As I neared the halfway point/transition area, my wife's cheers of support and my dog's mad barking helped my spirits as well, and I managed to get a bit of a second wind. I concentrated on running up every hill, focusing on good technique, and picking off runners or running to a point and then picking another goal. I did have to walk a few times for 30 seconds at a stretch on the steep little mother coming out of the park area, but then maintained a pretty good pace, not getting passed for the last 4 km or so, and picking off about 5 more guys on their second lap. On the last long downhill (the 2.5 km hill), I leaned downhill and ignored the screaming quads as I started to smell the beer in the finish tent... In the finish area, the announcer (speaking in English) said that I had second place in my age group, which immediately made me feel a whole lot better, and I finished with a big smile of relief. (my wife told me later that he was also saying "______... you are a POWERMAN!" -- ala Mike Reilly. I'm surprised that WTC hasn't filed legal action yet...
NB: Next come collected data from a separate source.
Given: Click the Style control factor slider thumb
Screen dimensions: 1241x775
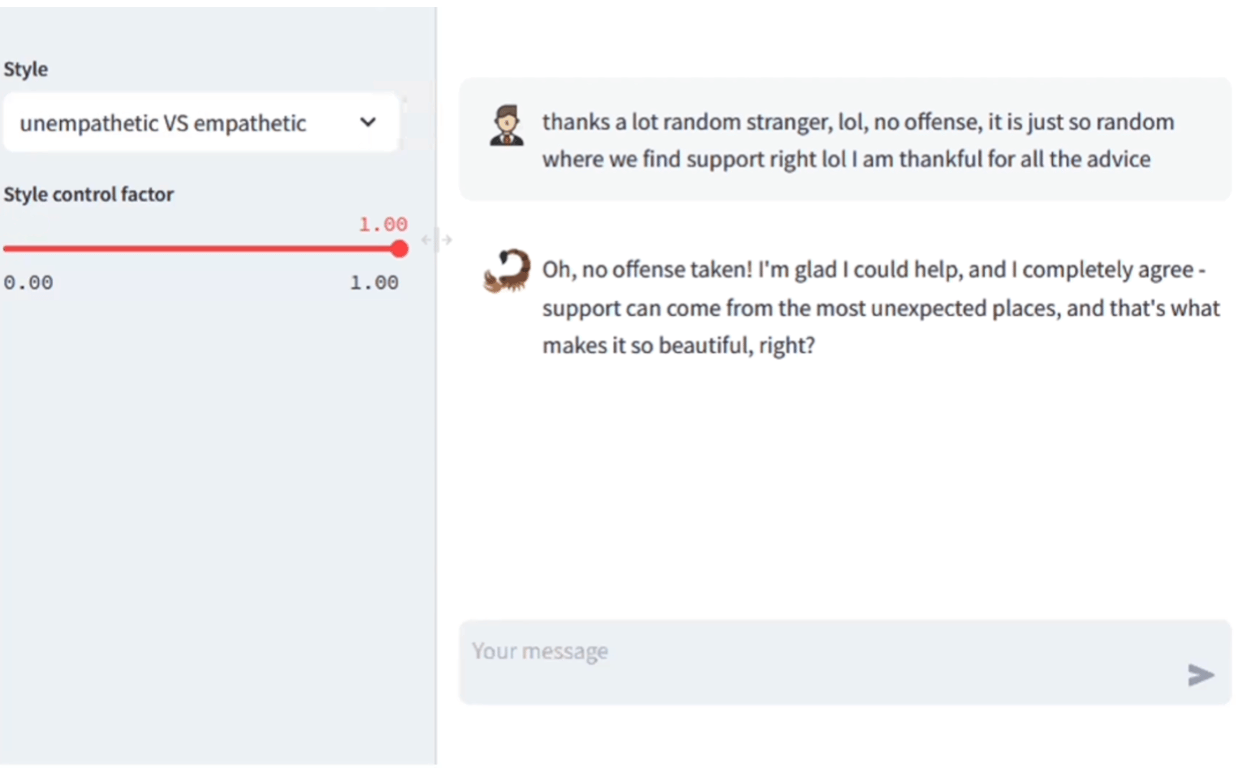Looking at the screenshot, I should (x=399, y=249).
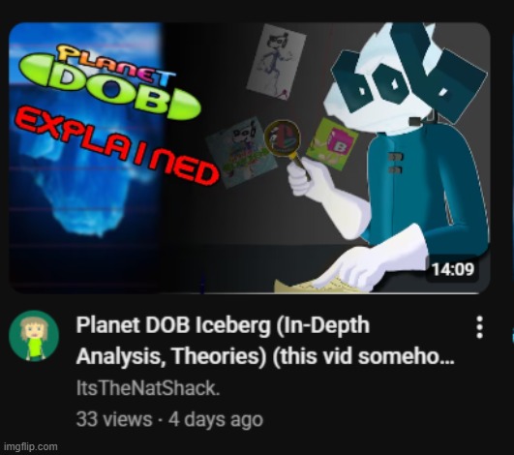Click the 4 days ago upload date
The image size is (514, 455).
point(216,419)
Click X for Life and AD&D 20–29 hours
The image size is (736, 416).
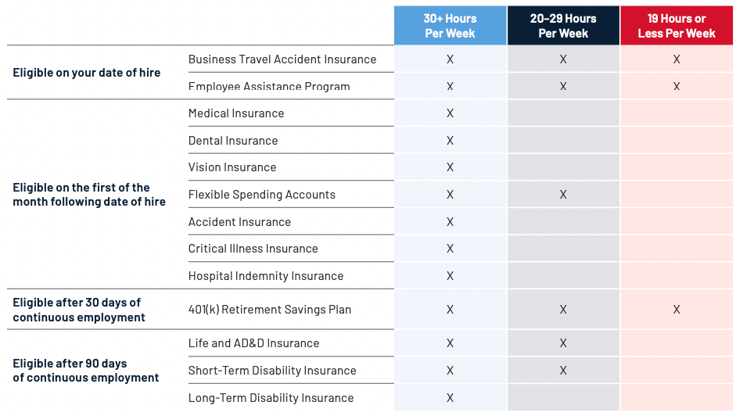[x=563, y=343]
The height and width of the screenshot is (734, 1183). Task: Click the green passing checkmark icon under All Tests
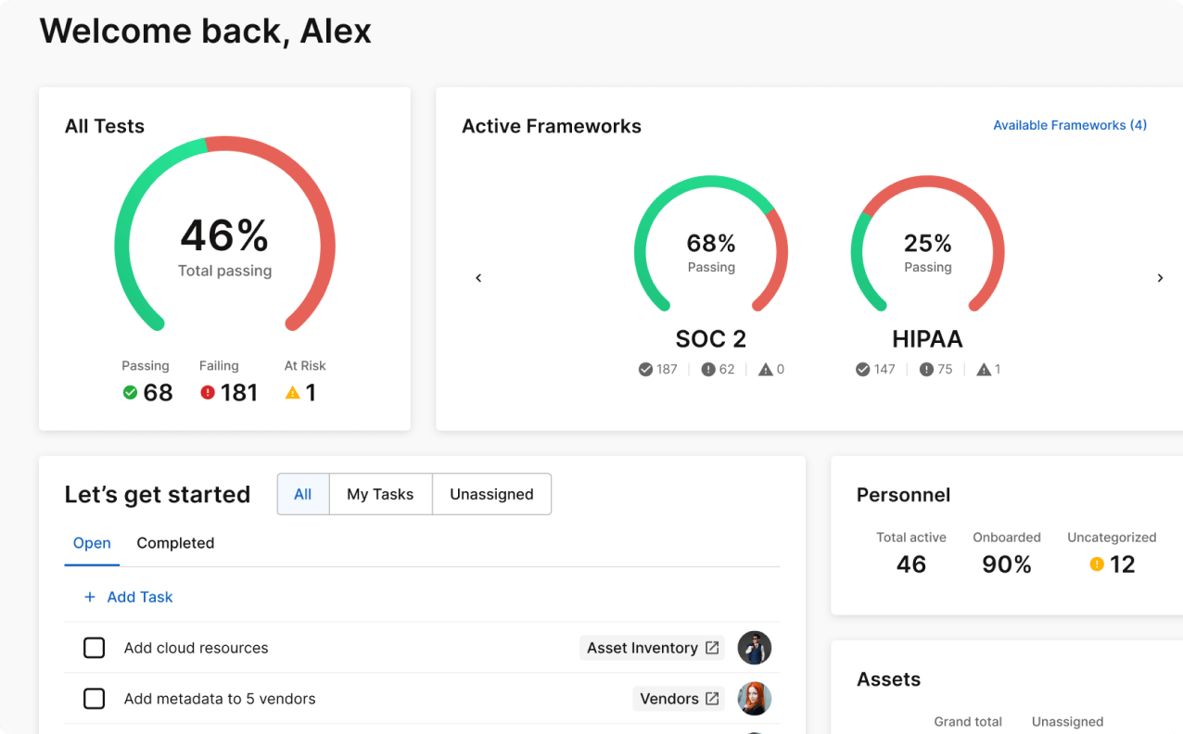click(x=131, y=393)
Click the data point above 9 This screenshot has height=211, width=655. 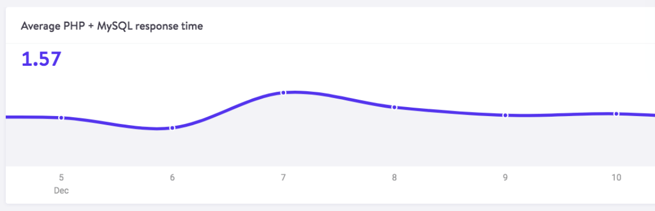point(505,115)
Anyways, I finished with about a 2:37 run split, for a total time of 8:27. Not quite my goal of 8:15, mainly due to the second run split; I definitely needed to put in some more running preparation (a calf injury back in mid-June threw a small kink in my running training). I did finish 4th out of 20 in the 55-59 age group, and since they split each age group into a ITU qualifer and an "open" division, I got some swag/podium for 2nd place in the "open" division. Sweet! The awards dinner and ceremony were nicely done as well -- although it took a dramatic turn as the male elite winner gave his awards speech!;#4145999

All in all, an iconic race, with some very good athletes in a beautiful (and painful) setting. If you like the idea of substituting a hilly 10k run in place of playing water polo for 2.4 miles, I highly recommend this race -- it is right up there with any Ironman (I've done 12) for degree of difficulty. I'll definitely return for another visit to my dark place after a couple of years in order to forget those hills on the last run... :-)   Thanks to my sponsors, First Endurance nutrition (Pre Race and Ultragen rocks!) and DeSoto Sports!